Your task:
Collect every line of the data below that contains the word "screenshot", and copy each one in full.

── Dataset

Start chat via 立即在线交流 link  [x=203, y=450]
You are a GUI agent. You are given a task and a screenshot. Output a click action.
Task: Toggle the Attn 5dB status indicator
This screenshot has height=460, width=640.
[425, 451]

────

Task answer:
You are a GUI agent. You are given a task and a screenshot. Output a click action.
This screenshot has height=460, width=640.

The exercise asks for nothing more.